Reliability, Availability, Serviceability RAS Fundamentals
Companion to Software Defined Data Infrastructure Essentials – Cloud, Converged, Virtual Fundamental Server Storage I/O Tradecraft ( CRC Press 2017)
This is Part 2 of a multi-part series on Data Protection fundamental tools topics techniques terms technologies trends tradecraft tips as a follow-up to my Data Protection Diaries series, as well as a companion to my new book Software Defined Data Infrastructure Essentials – Cloud, Converged, Virtual Server Storage I/O Fundamental tradecraft (CRC Press 2017).
Click here to view the previous post Part 1 Data Infrastructure Data Protection Fundamentals, and click here to view the next post Part 3 Data Protection Access Availability RAID Erasure Codes (EC) including LRC.
Post in the series includes excerpts from Software Defined Data Infrastructure (SDDI) pertaining to data protection for legacy along with software defined data centers ( SDDC), data infrastructures in general along with related topics. In addition to excerpts, the posts also contain links to articles, tips, posts, videos, webinars, events and other companion material. Note that figure numbers in this series are those from the SDDI book and not in the order that they appear in the posts.
In this post the focus is around Data Protection availability from Chapter 9 which includes access, durability, RAS, RAID and Erasure Codes (including LRC), mirroring and replication along with related topics.
Reliability, Availability, Serviceability (RAS) Data Protection Fundamentals
Reliability, Availability Serviceability (RAS) and other access availability along with Data Protection topics are covered in chapter 9. A resilient data infrastructure (software-defined, SDDC and legacy) protects, preserves, secures and serves information involving various layers of technology. These technologies enable various layers ( altitudes) of functionality, from devices up to and through the various applications themselves.
Figure 9.2 Various threat issues and challenges that drive the need for data protection
Some applications need a faster rebuild, while others need sustained performance (bandwidth, latency, IOPs, or transactions) with the slower rebuild; some need lower cost at the expense of performance; others are ok with more space if other objectives are meet. The result is that since everything is different yet there are similarities, there is also the need to tune how data Infrastructure protects, preserves, secures, and serves applications and data.
General reliability, availability, serviceability, and data protection functionality includes:
- Manually or automatically via policies, start, stop, pause, resume protection
- Adjust priorities of protection tasks, including speed, for faster or slower protection
- Fast-reacting to changes, disruptions or failures, or slower cautious approaches
- Workload and application load balancing (performance, availability, and capacity)
RAS can be optimized for:
- Reduced redundancy for lower overall costs vs. resiliency
- Basic or standard availability (leverage component plus)

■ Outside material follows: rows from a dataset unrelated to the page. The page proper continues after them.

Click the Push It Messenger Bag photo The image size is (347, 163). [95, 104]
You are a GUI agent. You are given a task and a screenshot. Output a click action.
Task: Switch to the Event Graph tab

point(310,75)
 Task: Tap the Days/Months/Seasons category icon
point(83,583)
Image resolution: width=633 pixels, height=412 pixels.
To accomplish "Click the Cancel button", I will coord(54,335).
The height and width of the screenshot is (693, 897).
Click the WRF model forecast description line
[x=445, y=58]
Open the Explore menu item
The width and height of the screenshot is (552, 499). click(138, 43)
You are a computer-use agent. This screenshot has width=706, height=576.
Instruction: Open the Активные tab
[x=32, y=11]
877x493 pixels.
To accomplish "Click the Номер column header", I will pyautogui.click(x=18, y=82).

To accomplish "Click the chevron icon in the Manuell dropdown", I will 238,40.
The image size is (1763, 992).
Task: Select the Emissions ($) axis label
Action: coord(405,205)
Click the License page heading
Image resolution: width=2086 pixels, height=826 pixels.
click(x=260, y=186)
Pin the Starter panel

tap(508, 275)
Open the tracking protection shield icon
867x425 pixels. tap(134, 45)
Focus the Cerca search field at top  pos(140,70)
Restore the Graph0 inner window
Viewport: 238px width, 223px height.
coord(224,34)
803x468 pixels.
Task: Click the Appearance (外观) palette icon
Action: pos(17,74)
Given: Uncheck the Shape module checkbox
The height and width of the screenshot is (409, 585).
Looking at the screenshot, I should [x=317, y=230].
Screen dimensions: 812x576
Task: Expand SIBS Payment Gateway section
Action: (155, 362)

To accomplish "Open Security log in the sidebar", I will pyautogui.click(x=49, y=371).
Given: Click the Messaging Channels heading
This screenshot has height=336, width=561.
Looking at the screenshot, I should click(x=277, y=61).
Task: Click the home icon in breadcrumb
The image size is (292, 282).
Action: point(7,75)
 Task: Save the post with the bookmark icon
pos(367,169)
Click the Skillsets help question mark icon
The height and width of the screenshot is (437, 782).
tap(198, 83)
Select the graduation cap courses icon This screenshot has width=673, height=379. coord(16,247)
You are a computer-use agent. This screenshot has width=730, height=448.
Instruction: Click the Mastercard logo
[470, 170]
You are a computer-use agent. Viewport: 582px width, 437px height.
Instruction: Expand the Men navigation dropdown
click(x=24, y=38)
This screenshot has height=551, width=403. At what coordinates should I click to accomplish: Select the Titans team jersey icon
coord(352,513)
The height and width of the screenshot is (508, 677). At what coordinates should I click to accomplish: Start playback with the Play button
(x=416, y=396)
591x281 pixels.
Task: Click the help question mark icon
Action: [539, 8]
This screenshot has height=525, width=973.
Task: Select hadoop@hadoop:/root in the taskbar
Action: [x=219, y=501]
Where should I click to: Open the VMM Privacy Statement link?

- High availability (use better components, multiple systems, multiple sites)
- Fault-tolerant with no single points of failure (SPOF)
- Faster restart, restore, rebuild, or repair with higher overhead costs
- Lower overhead costs (space and performance) with lower resiliency
- Lower impact to applications during rebuild vs. faster repair
- Maintenance and planned outages or for continues operations
Common availability Data Protection related terms, technologies, techniques, trends and topics pertaining to data protection from availability and access to durability and consistency to point in time protection and security are shown below.
Data Protection Gaps and Air Gap
There are Good Data Protection Gaps that provide recovery points to a past time enabling recoverability in the future to move forward. Another good data protection gap is an Air Gap that isolates protection copies off-site or off-line so that they can not be tampered with enabling recovery from ransomware and other software defined threats. There are Bad data protection gaps including gaps in coverage where data is not protected or items are missing. Then there are Ugly data protecting gaps which include Bad gaps that result in what you think is protected are not and finding that your copies are bad when it is too late.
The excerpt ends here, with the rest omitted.